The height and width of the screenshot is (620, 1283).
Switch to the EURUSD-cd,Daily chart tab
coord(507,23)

==

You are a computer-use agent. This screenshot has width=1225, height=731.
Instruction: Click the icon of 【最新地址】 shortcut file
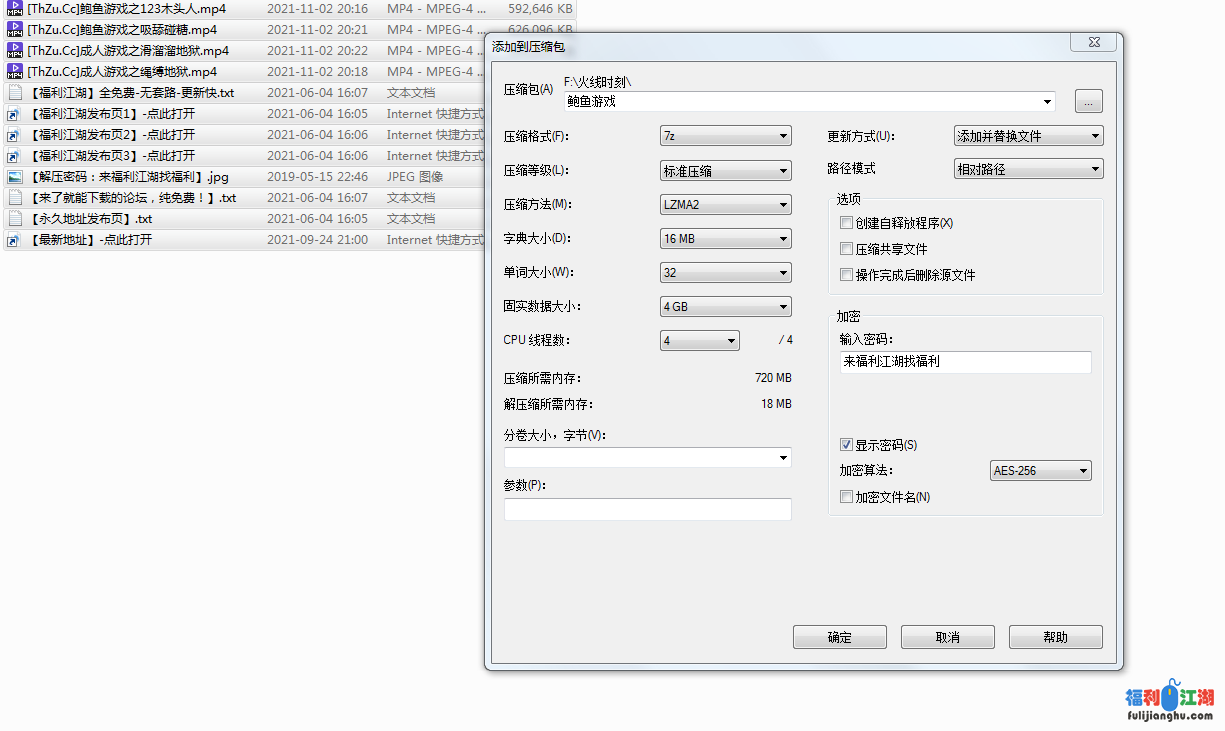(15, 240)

- **Problem requirements**: In the records above, find each line that mentions the word "screenshot", and copy it.

- **Result**:
The height and width of the screenshot is (620, 1283).
You are a computer-use agent. This screenshot has width=1225, height=731.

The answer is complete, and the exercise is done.